*** Data records Section Begins ***
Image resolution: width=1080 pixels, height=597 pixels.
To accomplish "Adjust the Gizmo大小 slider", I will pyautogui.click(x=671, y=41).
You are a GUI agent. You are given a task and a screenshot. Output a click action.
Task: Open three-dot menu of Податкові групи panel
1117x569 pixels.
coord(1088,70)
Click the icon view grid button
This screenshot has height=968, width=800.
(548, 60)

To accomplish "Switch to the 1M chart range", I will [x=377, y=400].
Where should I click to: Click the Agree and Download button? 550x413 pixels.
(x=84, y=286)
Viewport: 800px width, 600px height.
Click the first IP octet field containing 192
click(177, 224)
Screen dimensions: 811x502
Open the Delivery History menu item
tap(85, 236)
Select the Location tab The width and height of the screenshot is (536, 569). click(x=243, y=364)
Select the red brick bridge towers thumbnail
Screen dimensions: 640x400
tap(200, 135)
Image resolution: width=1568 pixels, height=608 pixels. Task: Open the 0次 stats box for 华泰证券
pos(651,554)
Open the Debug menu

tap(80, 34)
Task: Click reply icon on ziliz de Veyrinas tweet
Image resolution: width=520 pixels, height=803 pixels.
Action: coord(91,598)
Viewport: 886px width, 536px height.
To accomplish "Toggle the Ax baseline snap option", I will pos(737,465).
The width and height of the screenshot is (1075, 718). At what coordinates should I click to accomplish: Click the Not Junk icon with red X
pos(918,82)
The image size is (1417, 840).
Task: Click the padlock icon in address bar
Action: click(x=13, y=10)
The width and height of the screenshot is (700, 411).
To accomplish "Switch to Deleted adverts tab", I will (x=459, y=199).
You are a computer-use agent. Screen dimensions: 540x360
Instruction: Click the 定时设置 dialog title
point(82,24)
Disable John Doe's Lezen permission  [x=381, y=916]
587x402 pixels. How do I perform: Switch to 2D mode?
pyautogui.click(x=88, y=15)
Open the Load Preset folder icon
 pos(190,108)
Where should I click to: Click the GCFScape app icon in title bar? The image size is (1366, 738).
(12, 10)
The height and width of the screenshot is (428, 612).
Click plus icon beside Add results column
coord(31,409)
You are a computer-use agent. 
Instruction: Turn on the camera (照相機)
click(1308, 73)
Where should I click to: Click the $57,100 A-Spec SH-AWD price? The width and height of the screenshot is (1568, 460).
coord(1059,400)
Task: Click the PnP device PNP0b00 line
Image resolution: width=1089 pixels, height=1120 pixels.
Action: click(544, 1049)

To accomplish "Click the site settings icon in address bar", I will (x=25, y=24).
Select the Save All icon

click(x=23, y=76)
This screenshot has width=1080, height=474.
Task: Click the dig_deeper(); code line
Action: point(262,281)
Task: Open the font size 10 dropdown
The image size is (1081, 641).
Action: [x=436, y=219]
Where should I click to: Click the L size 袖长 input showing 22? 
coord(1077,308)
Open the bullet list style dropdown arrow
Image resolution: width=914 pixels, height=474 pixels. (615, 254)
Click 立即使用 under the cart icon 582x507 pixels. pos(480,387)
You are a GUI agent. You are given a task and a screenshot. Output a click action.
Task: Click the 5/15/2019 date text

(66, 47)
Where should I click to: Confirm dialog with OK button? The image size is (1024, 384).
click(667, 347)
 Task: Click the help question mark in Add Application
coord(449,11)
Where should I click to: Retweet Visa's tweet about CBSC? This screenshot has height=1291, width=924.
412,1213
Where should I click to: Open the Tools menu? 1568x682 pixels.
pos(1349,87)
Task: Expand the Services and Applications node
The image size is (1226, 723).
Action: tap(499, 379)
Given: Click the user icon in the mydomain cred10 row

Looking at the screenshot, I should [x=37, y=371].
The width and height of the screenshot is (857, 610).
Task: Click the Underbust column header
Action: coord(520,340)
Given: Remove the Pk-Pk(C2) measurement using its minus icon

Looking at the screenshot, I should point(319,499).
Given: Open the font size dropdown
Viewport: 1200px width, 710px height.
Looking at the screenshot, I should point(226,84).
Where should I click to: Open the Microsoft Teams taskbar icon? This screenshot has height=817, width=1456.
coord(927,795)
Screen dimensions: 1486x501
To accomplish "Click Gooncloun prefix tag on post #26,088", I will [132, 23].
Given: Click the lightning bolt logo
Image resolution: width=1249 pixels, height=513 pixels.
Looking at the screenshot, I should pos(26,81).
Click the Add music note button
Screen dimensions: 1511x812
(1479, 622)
*** Data records Section Ends ***
What you are asked to do
Word for word, restate each record in the listing.

Written answer
Image resolution: width=1080 pixels, height=597 pixels.
To accomplish "Adjust the Gizmo大小 slider", I will pyautogui.click(x=671, y=41).
You are a GUI agent. You are given a task and a screenshot. Output a click action.
Task: Open three-dot menu of Податкові групи panel
1117x569 pixels.
coord(1088,70)
Click the icon view grid button
This screenshot has height=968, width=800.
(548, 60)

To accomplish "Switch to the 1M chart range", I will [x=377, y=400].
Where should I click to: Click the Agree and Download button? 550x413 pixels.
(x=84, y=286)
Viewport: 800px width, 600px height.
Click the first IP octet field containing 192
click(177, 224)
Screen dimensions: 811x502
Open the Delivery History menu item
tap(85, 236)
Select the Location tab The width and height of the screenshot is (536, 569). click(x=243, y=364)
Select the red brick bridge towers thumbnail
Screen dimensions: 640x400
tap(200, 135)
Image resolution: width=1568 pixels, height=608 pixels. Task: Open the 0次 stats box for 华泰证券
pos(651,554)
Open the Debug menu

tap(80, 34)
Task: Click reply icon on ziliz de Veyrinas tweet
Image resolution: width=520 pixels, height=803 pixels.
Action: coord(91,598)
Viewport: 886px width, 536px height.
To accomplish "Toggle the Ax baseline snap option", I will pos(737,465).
The width and height of the screenshot is (1075, 718). At what coordinates should I click to accomplish: Click the Not Junk icon with red X
pos(918,82)
The image size is (1417, 840).
Task: Click the padlock icon in address bar
Action: click(x=13, y=10)
The width and height of the screenshot is (700, 411).
To accomplish "Switch to Deleted adverts tab", I will (x=459, y=199).
You are a computer-use agent. Screen dimensions: 540x360
Instruction: Click the 定时设置 dialog title
point(82,24)
Disable John Doe's Lezen permission  [x=381, y=916]
587x402 pixels. How do I perform: Switch to 2D mode?
pyautogui.click(x=88, y=15)
Open the Load Preset folder icon
 pos(190,108)
Where should I click to: Click the GCFScape app icon in title bar? The image size is (1366, 738).
(12, 10)
The height and width of the screenshot is (428, 612).
Click plus icon beside Add results column
coord(31,409)
You are a computer-use agent. 
Instruction: Turn on the camera (照相機)
click(1308, 73)
Where should I click to: Click the $57,100 A-Spec SH-AWD price? The width and height of the screenshot is (1568, 460).
coord(1059,400)
Task: Click the PnP device PNP0b00 line
Image resolution: width=1089 pixels, height=1120 pixels.
Action: click(544, 1049)

To accomplish "Click the site settings icon in address bar", I will (x=25, y=24).
Select the Save All icon

click(x=23, y=76)
This screenshot has width=1080, height=474.
Task: Click the dig_deeper(); code line
Action: point(262,281)
Task: Open the font size 10 dropdown
The image size is (1081, 641).
Action: [x=436, y=219]
Where should I click to: Click the L size 袖长 input showing 22? 
coord(1077,308)
Open the bullet list style dropdown arrow
Image resolution: width=914 pixels, height=474 pixels. (615, 254)
Click 立即使用 under the cart icon 582x507 pixels. pos(480,387)
You are a GUI agent. You are given a task and a screenshot. Output a click action.
Task: Click the 5/15/2019 date text

(66, 47)
Where should I click to: Confirm dialog with OK button? The image size is (1024, 384).
click(667, 347)
 Task: Click the help question mark in Add Application
coord(449,11)
Where should I click to: Retweet Visa's tweet about CBSC? This screenshot has height=1291, width=924.
412,1213
Where should I click to: Open the Tools menu? 1568x682 pixels.
pos(1349,87)
Task: Expand the Services and Applications node
The image size is (1226, 723).
Action: tap(499, 379)
Given: Click the user icon in the mydomain cred10 row

Looking at the screenshot, I should [x=37, y=371].
The width and height of the screenshot is (857, 610).
Task: Click the Underbust column header
Action: coord(520,340)
Given: Remove the Pk-Pk(C2) measurement using its minus icon

Looking at the screenshot, I should point(319,499).
Given: Open the font size dropdown
Viewport: 1200px width, 710px height.
Looking at the screenshot, I should point(226,84).
Where should I click to: Open the Microsoft Teams taskbar icon? This screenshot has height=817, width=1456.
coord(927,795)
Screen dimensions: 1486x501
To accomplish "Click Gooncloun prefix tag on post #26,088", I will [132, 23].
Given: Click the lightning bolt logo
Image resolution: width=1249 pixels, height=513 pixels.
Looking at the screenshot, I should pos(26,81).
Click the Add music note button
Screen dimensions: 1511x812
(1479, 622)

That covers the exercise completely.